(Beginning of Given data)

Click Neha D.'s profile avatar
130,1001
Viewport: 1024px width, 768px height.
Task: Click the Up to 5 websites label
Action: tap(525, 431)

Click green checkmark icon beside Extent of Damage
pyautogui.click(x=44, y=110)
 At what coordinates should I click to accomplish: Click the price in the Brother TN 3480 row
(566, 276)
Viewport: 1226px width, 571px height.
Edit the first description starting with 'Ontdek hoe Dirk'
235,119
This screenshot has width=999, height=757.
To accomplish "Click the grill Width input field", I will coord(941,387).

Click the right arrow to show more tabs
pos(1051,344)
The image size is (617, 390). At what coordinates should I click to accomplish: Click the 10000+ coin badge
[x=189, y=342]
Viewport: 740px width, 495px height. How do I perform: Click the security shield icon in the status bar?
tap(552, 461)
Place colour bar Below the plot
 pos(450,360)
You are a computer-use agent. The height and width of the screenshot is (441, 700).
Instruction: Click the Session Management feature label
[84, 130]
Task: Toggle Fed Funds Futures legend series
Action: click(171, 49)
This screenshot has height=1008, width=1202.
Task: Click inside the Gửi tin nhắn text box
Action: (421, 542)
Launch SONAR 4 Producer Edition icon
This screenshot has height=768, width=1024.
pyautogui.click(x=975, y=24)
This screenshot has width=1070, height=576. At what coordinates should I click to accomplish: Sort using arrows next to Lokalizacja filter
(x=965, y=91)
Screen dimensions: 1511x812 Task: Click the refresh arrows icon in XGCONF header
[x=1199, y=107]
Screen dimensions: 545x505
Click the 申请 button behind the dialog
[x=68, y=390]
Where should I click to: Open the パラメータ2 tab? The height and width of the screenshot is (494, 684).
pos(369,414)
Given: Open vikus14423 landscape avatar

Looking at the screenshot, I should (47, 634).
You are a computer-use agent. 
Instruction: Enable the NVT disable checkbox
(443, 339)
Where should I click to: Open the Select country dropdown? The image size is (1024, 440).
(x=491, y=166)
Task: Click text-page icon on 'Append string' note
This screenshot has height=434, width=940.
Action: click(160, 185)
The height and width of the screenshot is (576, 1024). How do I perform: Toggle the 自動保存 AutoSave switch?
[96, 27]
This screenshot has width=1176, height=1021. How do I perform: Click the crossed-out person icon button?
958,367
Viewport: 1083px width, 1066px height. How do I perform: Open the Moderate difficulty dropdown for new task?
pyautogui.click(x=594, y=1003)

(End of Given data)

Aim of the task ::
Give again, exactly as written, the lines running from the first line of the data above through the line that contains "This screenshot has width=999, height=757.".

Solution for this exercise ::
Click Neha D.'s profile avatar
130,1001
Viewport: 1024px width, 768px height.
Task: Click the Up to 5 websites label
Action: tap(525, 431)

Click green checkmark icon beside Extent of Damage
pyautogui.click(x=44, y=110)
 At what coordinates should I click to accomplish: Click the price in the Brother TN 3480 row
(566, 276)
Viewport: 1226px width, 571px height.
Edit the first description starting with 'Ontdek hoe Dirk'
235,119
This screenshot has width=999, height=757.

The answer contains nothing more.